Dall’Umanesimo fiorentino scaturì, attraverso la riscoperta della filosofia classica, un
prorompente bisogno di ritornare all’etica della bellezza greca e romana. Tutto questo in
antitesi con i secoli medievali, frenati dalla Chiesa Orientale ed Occidentale che avevano
ripudiato le riproduzioni pagane del corpo umano a favore di simboliche espressioni
religiose.
Palladio, quasi avesse voluto lasciare un testamento del suo amore per l’epoca del
rinnovamento umanistico, disegnò quell’ardito teatro dietro una precisa commissione
ma ne approfittò per esprimere al massimo livello la sua concezione di luogo della
visione e dell’ascolto. Si ispirò ai ruderi del Teatro romano Berga di Vicenza e al ”De
Architectura” di Vitruvio. Ma, non avendo avuto la possibilità di svilupparne ogni
elemento, a causa della sua scomparsa, fu l’intervento di un altro architetto geniale,
Vincenzo Scamozzi, a rendere l’opera straordinaria ed unica al mondo. Per la prima
rappresentazione, nel 1585, disegnò una quinta con effetto prospettico, tale ancora oggi
da creare l’illusione di trovarci in un elegante quartiere rinascimentale, da cui tre strade
partono evidenziando lunghezze quasi infinite.
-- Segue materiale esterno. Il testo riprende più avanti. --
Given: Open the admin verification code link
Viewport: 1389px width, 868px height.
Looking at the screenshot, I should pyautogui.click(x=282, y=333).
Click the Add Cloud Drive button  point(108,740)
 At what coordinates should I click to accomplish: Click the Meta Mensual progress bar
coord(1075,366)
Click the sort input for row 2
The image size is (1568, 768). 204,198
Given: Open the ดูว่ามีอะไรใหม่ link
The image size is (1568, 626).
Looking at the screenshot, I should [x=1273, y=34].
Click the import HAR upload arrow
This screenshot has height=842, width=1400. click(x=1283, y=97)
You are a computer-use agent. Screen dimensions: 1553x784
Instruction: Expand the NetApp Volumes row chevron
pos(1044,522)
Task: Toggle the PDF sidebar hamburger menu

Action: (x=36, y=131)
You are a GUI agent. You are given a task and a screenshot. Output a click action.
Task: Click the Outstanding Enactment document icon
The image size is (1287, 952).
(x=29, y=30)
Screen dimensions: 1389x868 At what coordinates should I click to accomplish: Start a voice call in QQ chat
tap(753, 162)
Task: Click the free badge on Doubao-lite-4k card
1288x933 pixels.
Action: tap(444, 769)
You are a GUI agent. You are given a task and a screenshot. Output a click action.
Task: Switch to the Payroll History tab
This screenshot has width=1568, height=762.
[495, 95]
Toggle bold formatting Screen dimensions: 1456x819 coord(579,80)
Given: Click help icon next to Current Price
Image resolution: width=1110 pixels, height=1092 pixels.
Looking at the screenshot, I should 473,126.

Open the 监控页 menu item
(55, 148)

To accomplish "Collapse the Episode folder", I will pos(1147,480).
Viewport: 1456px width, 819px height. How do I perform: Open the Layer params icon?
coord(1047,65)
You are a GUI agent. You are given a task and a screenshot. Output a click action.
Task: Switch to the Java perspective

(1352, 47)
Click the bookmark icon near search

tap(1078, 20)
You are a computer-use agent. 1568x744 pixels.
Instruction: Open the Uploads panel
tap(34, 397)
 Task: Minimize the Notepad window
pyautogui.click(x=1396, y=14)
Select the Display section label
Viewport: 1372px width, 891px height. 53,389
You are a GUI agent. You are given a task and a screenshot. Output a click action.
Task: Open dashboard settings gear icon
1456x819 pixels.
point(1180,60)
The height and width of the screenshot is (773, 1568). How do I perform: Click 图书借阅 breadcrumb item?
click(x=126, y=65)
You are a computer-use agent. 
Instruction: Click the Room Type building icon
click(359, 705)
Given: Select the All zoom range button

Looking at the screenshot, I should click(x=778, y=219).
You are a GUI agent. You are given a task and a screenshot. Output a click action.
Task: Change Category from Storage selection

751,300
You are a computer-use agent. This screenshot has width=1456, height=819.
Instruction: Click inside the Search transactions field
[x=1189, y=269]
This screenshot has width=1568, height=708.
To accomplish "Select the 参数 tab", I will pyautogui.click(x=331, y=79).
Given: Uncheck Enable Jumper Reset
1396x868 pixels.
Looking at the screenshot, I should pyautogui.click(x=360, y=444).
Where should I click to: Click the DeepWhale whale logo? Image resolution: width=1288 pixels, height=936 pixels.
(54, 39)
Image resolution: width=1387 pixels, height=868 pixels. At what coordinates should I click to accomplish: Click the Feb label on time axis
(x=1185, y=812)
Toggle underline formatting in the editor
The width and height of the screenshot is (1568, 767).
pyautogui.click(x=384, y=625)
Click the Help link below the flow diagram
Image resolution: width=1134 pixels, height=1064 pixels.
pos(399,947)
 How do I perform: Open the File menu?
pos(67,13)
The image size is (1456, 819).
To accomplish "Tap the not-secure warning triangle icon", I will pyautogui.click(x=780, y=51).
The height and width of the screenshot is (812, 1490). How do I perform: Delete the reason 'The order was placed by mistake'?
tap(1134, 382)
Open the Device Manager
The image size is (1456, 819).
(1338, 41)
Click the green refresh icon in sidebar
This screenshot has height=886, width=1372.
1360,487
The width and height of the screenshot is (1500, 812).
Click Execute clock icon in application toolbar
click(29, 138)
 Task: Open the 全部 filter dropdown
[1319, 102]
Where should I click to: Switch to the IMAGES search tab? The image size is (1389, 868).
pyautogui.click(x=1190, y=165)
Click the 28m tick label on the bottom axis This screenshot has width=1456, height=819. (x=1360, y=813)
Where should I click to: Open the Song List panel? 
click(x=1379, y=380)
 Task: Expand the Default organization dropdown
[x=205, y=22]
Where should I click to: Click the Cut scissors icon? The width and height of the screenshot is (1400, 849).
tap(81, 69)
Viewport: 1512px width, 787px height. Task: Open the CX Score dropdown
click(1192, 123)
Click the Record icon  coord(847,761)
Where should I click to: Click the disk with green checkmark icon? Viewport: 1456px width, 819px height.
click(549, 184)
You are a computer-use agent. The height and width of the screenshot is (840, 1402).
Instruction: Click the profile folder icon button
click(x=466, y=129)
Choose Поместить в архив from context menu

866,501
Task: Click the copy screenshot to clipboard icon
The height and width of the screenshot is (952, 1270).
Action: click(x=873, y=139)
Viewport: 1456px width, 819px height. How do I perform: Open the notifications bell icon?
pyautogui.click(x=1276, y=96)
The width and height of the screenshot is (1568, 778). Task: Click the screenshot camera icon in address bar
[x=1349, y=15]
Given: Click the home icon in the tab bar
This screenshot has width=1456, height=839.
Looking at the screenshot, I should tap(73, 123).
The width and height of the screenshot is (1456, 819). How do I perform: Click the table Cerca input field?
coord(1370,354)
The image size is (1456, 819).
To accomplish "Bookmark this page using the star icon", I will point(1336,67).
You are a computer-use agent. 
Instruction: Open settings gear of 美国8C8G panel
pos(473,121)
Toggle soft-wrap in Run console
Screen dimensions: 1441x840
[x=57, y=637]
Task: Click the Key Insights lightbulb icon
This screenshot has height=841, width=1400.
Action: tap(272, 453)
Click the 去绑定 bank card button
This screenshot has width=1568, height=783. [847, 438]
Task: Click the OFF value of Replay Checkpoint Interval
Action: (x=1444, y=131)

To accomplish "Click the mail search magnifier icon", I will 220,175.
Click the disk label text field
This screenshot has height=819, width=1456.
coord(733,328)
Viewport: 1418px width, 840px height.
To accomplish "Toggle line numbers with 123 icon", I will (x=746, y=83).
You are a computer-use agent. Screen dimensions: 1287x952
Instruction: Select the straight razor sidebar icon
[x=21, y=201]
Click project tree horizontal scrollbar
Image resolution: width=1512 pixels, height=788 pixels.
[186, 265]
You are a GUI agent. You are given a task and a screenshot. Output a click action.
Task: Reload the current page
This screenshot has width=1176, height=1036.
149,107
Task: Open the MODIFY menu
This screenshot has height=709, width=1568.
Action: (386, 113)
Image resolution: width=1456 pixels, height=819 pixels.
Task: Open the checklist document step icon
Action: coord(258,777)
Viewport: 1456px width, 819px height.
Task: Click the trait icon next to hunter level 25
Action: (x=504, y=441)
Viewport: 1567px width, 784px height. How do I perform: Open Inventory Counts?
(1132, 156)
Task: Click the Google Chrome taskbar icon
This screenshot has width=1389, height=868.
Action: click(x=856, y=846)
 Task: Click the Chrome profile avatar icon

La scenografia, costruita in legno, fu considerata così bella da non essere più smontata,
per arrivare sino ai giorni nostri, con restauri appropriati, in perfette condizioni. E’ come
se Piero della Francesca, grazie a Palladio e Scamozzi, avesse visto realizzato il suo
concetto di prospettiva in un’opera tridimensionale non realistica. Giotto, Masaccio,
Filippo Lippi, ossia i principali pittori che ispirarono Piero, sarebbero anch’essi felici di
vedere quelle loro idee concretamente sviluppate in un teatro.
In molti, nel passato, tra cui Goethe, Napoleone, L’imperatore Francesco I ed anche
Napoleone Bonaparte vollero ammirare quel gioiello, che è un insieme di finzione e realtà
artistica, persino nel suggestivo cielo dipinto nel soffitto.